[WHAT NEEDS TO BE DONE]: Please begin with the line containing "Go to next month with right chevron" and reproduce each line exactly until the records below end, without any pictures.
■ ■ ■ ■ ■
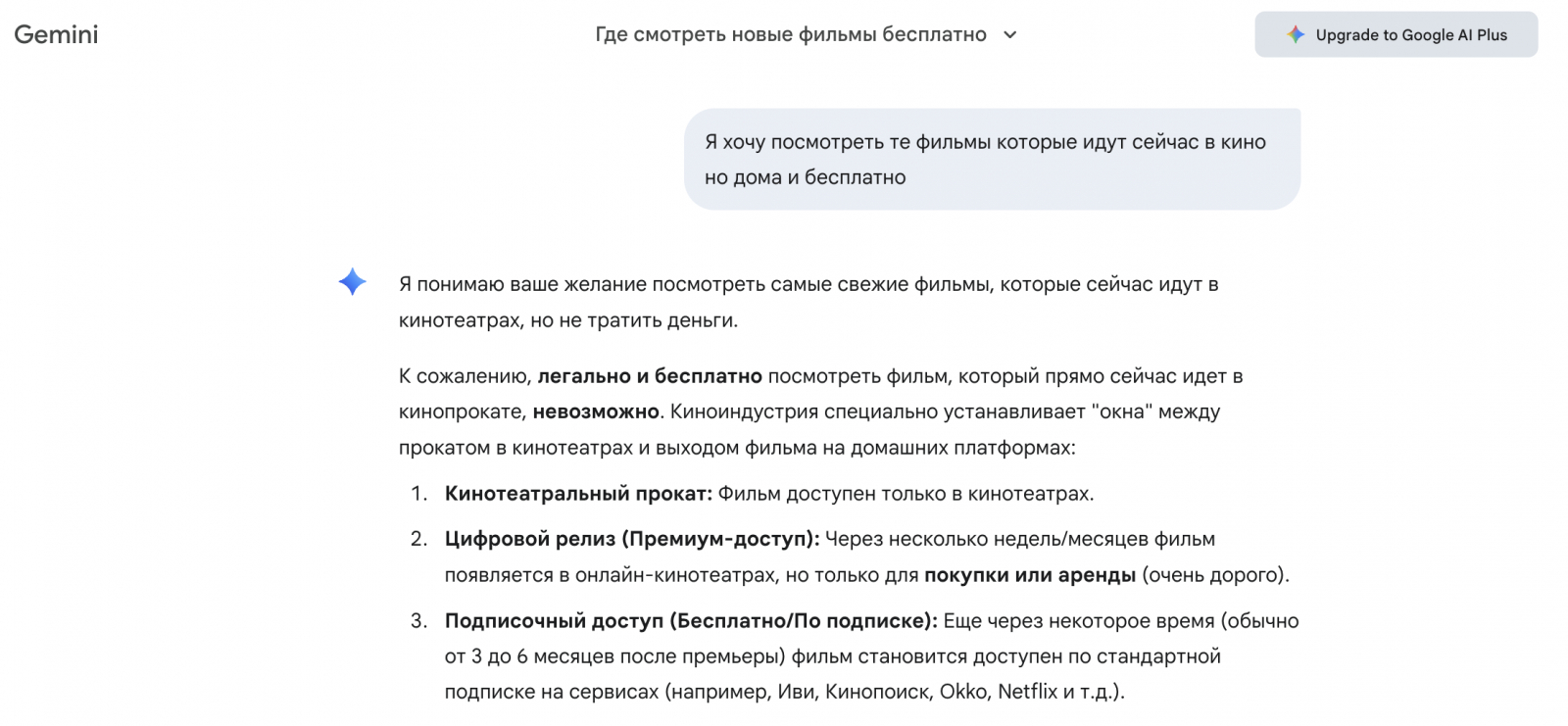Click the word 'Netflix' in the response

(x=1029, y=692)
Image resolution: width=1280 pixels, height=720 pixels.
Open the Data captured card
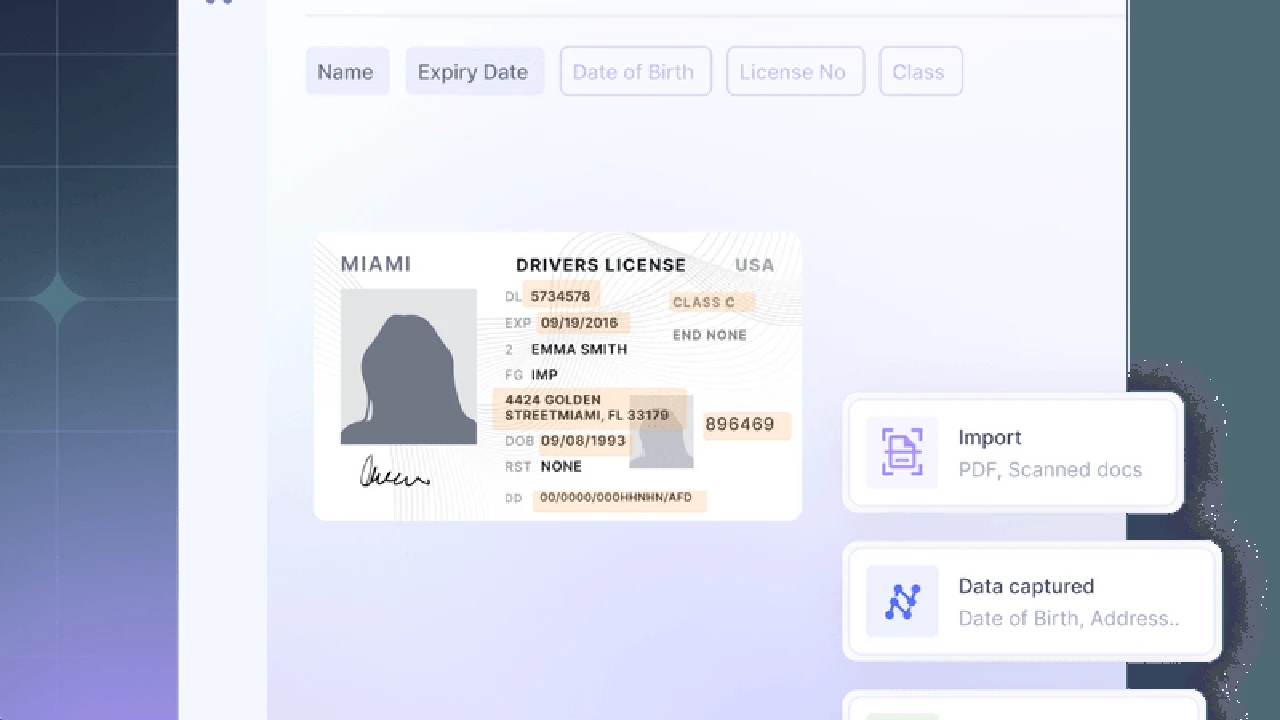click(x=1031, y=602)
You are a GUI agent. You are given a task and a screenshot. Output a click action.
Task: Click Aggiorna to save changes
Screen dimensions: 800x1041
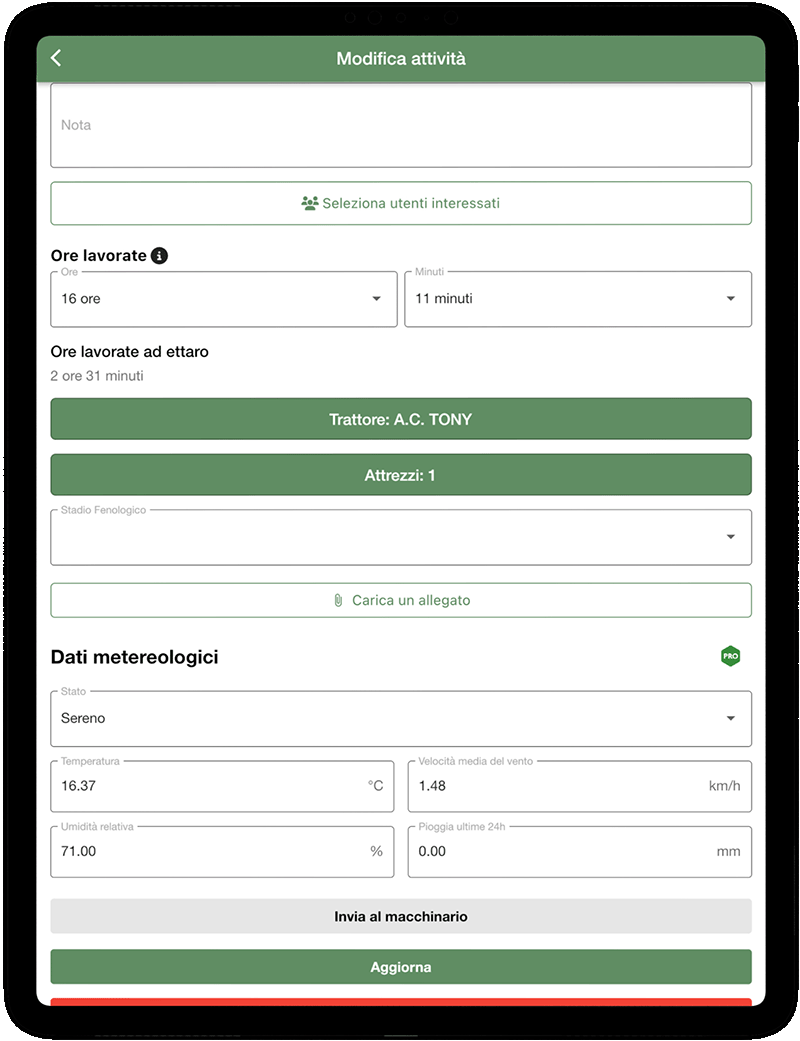400,966
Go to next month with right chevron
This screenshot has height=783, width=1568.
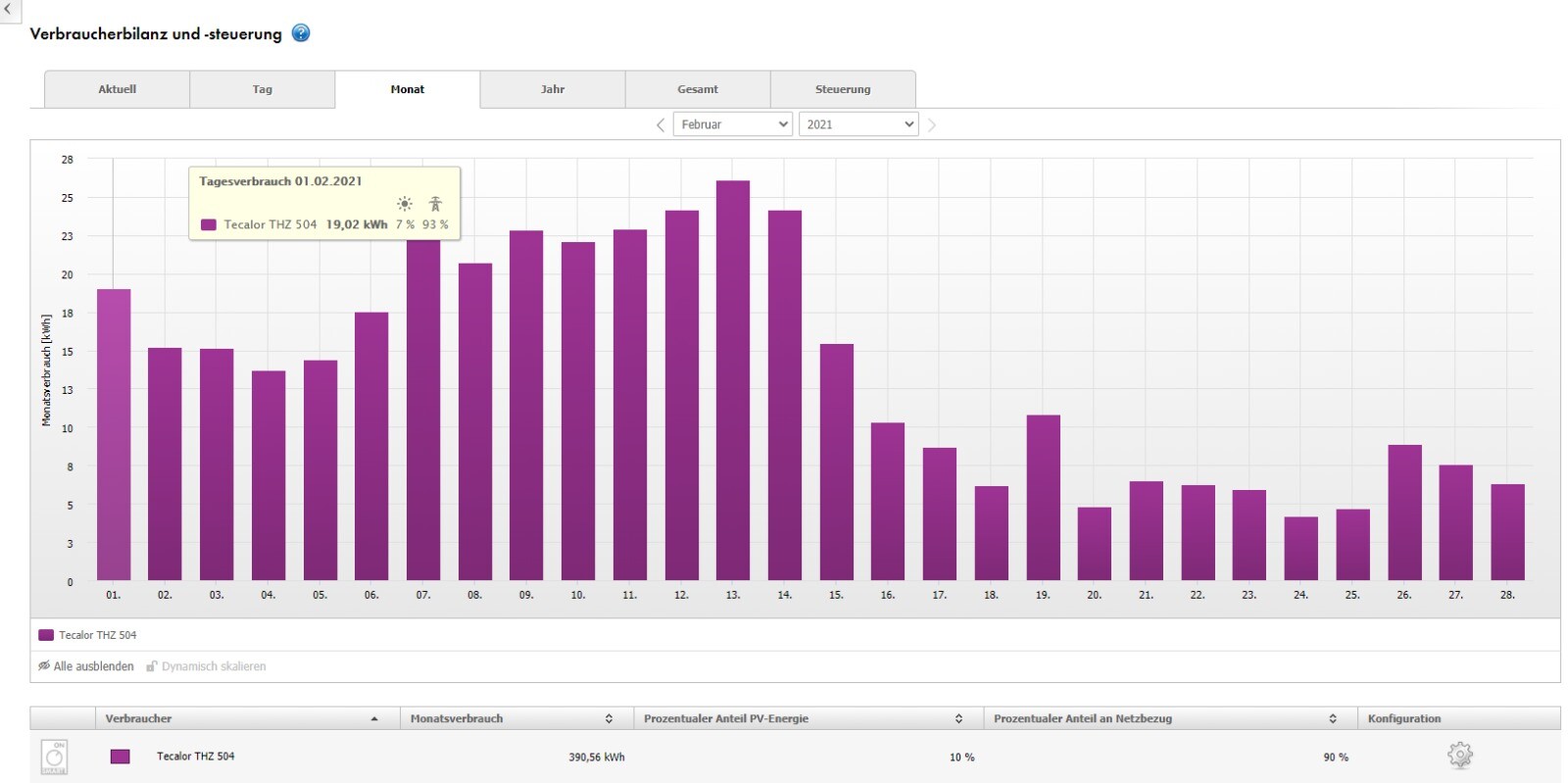click(x=932, y=125)
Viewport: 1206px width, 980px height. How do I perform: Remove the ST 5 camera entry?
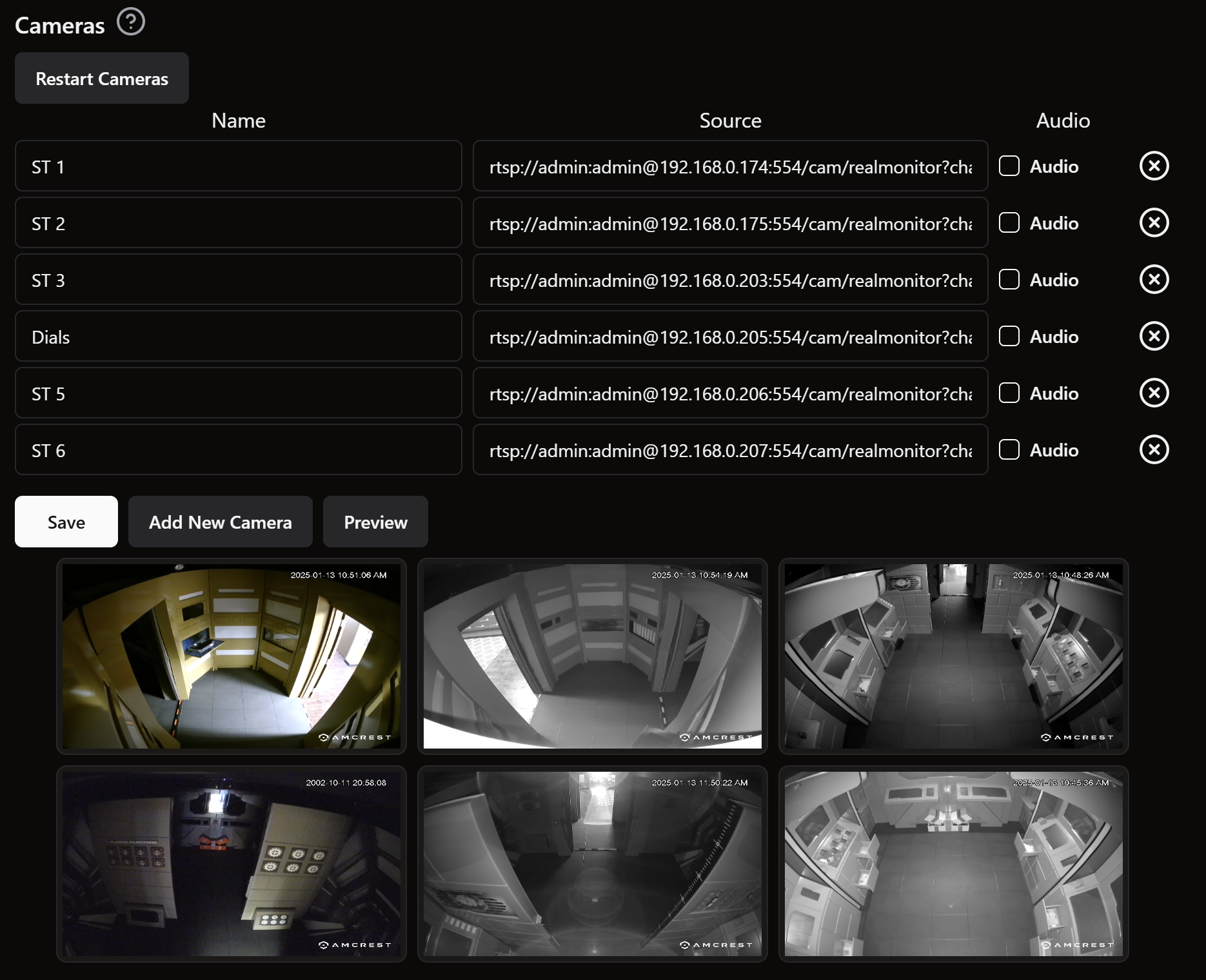pos(1154,393)
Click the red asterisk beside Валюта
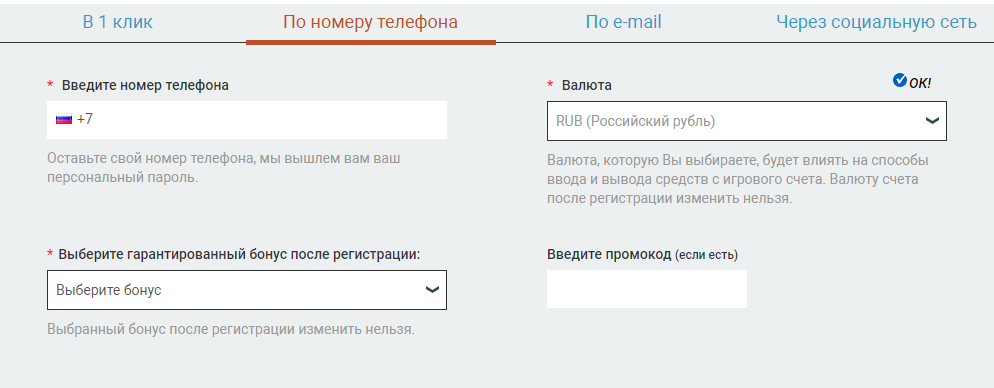Screen dimensions: 994x388 [x=550, y=85]
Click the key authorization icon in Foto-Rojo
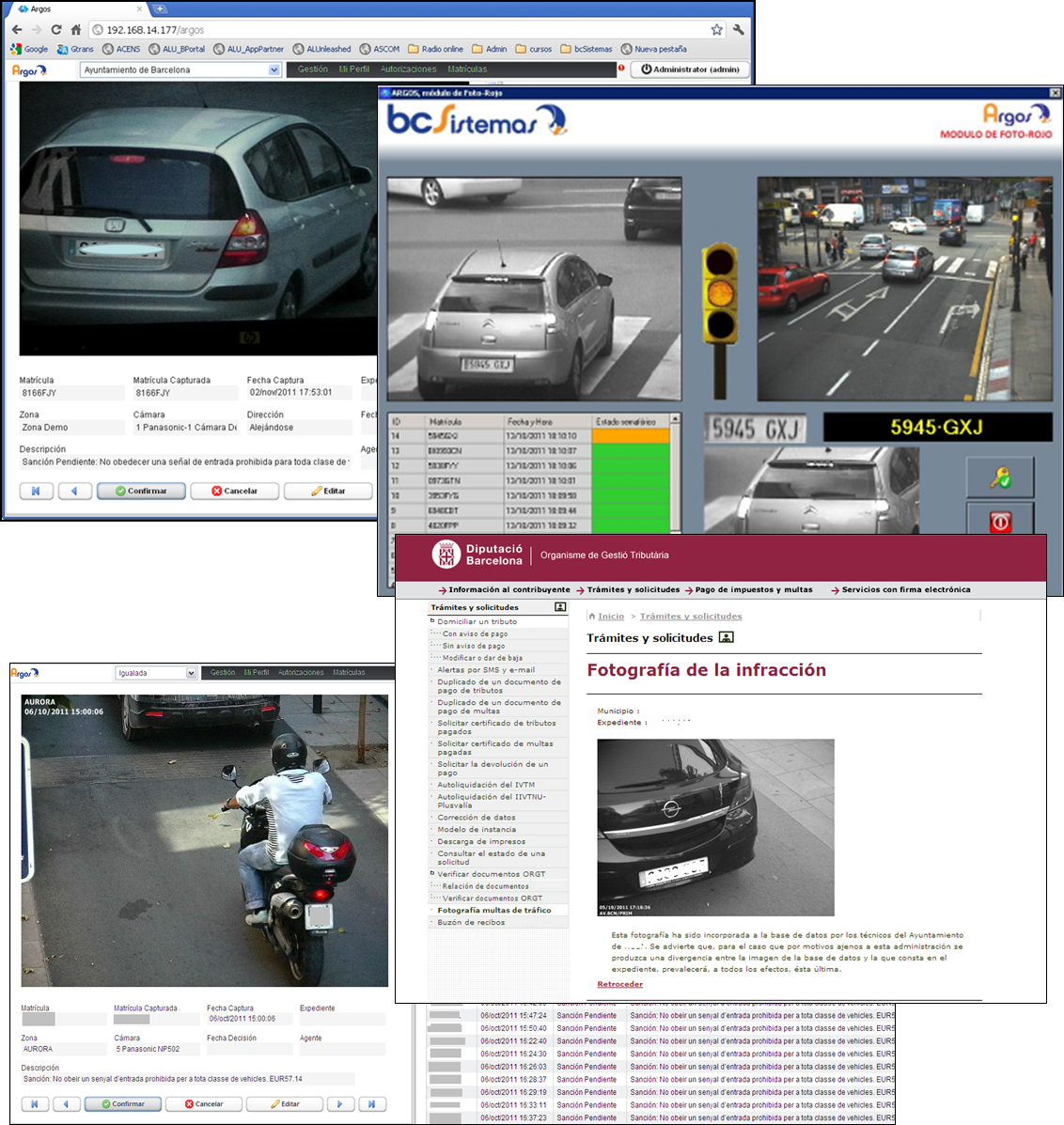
■ ■ ■ ■ ■
[ANSWER SECTION]:
Go to next month with right chevron
This screenshot has height=783, width=1568.
click(x=932, y=125)
Viewport: 1206px width, 980px height. How do I perform: Remove the ST 5 camera entry?
pos(1154,393)
Click the red asterisk beside Валюта
Screen dimensions: 994x388 [x=550, y=85]
Click the key authorization icon in Foto-Rojo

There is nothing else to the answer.